Mais uma vez o cinema recorre a Edgar Allan Poe - são incontáveis as filmagens e refilmagens de vários dos contos ou mesmo poemas de um dos maiores inventores no terreno da linguagem, mestre inclusive do pai da verdadeira poesia moderna que foi e ainda é Mallarmé. É o fantástico, o horror, o mistério, o exótico que atraem os cineastas para êle, não tanto a conotação do que que havia de avant-garde no método e na forma mentis.
E aí estão, portanto, essas Histoires Extraordinaires, ou seja, três histórias dirigidas por três diretores famosos e cotados: Roger Vadim, Louis Malle e Federico Fellini. O primeiro episódio – Metzengerristein - sob o comando de Vadim e na protagonização de sua mulher e estrelíssima Jane Fonda é, de longe, o pior de todos. Mesmo assim desperta interêsse pelo sabor de espetáculo, pela fotografia e alguns requintes eromasoquistas. Jane e o cavalo negro rendem visualrnente sob o ôlho da câmara; enfim, um divertisement.
A fita sobe abruptamente de nível ao entrar em cena Louis Maile, dirigindo o antológico William Wilson, ou seja; um homem, seu sósia ou sua consciência. É a presença de um cineasta e seu toque sincopado no ritmo, aliado à crueza das imagens, como a cena onde William tortura a mulher nua, amarrada diante da audiência dos estudantes de medicina. Depois, a longa sequência do jôgo de cartas já então com a aparição de Brigitte Bardot, à la Lola Montez: cabelos negros, o habitual corte triangular na testa e a cigarrilha permanente na bôca, Louis Malle sabe explorar também a permanência constante do sangue dentro das imagens, aliás, o fio de redundância da mensagem que conduz à moral da fábula.
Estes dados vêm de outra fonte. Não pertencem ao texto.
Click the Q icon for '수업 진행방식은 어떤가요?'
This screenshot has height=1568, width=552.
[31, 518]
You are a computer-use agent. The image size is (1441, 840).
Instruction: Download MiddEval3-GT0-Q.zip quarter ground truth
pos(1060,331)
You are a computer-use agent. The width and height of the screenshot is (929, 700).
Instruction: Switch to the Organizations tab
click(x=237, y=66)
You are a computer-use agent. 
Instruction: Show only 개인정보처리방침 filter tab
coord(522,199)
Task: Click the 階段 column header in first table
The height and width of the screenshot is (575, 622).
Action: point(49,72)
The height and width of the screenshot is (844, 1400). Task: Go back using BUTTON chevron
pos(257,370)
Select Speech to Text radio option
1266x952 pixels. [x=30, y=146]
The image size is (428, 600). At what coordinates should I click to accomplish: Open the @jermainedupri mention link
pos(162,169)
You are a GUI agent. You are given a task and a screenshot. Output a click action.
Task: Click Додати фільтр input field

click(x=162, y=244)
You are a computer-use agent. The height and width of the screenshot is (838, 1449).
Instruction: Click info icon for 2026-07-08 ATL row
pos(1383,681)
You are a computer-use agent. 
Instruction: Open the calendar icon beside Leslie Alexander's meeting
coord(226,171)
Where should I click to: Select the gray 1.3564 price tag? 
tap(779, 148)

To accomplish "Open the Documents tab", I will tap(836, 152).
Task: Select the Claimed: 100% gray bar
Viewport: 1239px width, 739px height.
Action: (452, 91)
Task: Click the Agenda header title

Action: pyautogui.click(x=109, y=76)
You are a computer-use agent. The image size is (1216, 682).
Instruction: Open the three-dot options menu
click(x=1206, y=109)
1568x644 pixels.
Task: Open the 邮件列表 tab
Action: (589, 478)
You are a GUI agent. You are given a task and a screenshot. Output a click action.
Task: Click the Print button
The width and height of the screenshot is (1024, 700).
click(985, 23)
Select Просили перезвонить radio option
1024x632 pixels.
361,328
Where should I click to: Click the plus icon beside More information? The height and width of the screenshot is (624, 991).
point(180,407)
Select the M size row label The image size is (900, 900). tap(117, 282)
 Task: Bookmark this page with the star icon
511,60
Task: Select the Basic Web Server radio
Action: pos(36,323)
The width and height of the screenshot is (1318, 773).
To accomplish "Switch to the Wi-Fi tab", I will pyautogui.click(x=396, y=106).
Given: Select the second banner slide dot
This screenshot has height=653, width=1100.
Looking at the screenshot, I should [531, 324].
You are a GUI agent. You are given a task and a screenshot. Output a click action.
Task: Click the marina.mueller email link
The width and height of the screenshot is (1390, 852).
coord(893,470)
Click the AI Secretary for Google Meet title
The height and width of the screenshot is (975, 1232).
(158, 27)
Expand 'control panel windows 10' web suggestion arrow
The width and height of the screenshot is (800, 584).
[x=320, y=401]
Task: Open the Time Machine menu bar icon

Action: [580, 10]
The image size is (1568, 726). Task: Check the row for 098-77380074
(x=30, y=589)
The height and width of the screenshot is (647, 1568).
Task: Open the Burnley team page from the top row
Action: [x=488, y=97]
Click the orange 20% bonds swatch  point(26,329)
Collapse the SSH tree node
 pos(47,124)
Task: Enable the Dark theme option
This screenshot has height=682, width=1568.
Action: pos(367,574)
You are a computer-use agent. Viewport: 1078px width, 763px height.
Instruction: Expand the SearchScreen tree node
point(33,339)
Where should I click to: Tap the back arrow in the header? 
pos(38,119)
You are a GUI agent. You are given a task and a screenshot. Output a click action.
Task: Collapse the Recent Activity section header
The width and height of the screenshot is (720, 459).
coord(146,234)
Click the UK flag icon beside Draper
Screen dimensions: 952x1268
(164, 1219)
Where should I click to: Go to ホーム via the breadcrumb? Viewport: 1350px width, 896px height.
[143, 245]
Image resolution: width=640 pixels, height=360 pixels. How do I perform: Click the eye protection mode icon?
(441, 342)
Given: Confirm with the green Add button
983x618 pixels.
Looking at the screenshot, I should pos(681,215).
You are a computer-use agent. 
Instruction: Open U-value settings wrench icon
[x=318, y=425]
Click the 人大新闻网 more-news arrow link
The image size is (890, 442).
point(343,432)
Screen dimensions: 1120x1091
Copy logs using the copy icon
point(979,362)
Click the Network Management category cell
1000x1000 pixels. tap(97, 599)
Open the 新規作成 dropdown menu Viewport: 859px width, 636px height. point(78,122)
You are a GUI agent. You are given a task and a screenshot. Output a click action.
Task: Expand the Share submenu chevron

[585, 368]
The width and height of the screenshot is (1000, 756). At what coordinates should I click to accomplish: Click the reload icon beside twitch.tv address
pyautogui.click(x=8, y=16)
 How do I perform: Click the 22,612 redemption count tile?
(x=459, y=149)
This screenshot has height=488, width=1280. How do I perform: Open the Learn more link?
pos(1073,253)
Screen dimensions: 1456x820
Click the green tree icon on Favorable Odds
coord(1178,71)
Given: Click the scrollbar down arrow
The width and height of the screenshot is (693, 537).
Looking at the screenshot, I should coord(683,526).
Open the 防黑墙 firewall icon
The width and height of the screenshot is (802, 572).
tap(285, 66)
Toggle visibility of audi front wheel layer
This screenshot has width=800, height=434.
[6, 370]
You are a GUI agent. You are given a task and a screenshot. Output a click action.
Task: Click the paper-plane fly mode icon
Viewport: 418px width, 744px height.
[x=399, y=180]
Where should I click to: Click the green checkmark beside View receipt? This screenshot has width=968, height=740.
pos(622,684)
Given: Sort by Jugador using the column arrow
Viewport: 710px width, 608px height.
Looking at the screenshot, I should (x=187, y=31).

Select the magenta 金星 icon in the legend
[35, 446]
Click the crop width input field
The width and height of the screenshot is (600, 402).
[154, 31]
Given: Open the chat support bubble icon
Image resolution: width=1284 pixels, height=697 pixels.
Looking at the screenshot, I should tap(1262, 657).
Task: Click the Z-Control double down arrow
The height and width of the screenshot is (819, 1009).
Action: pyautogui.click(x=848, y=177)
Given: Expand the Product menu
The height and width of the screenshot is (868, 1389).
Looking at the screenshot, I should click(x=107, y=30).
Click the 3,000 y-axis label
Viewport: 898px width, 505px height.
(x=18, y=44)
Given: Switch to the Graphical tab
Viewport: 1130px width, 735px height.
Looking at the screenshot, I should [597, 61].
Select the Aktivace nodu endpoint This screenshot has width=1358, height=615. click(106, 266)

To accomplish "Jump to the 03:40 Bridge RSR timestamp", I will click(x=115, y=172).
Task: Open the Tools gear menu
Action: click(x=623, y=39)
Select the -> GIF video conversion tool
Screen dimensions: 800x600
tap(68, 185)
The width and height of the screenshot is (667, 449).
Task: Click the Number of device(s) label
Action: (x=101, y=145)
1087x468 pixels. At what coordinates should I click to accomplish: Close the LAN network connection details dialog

A subida de nível torna-se apoteótica, com a parte de Fellini, que ganha o páreo de Poe através deuma pequena obra-prima - talvez uma das coisas mais fantásticas já propiciadas pelo cinema, fantástica na forma e na essência. A adaptação, aqui, foi modernizada para a época atual e, no ensejo, Fellini enche o balão com temas e subtemas. Um dêles, atual e não menos fascinante, é novamente o filme sôbre o filme, quando, a pretexto da filmagem de um "western católico", onde não faltariam pitadas de Pasolini, Luckacs, Ford e outros, satiriza tudo no plasma motovisual do seu barroquismo delirante. E, no pratagonista, Terence Stamp surge notável em suas contorções histriônicas. Em suma, só o episódio de Fellini merece, não êste registro, mas um ensaio completo, à margem dessas Histórias Extraordinárias, que, nos altos e baixos, ainda é um dos melhores filmes de 1969.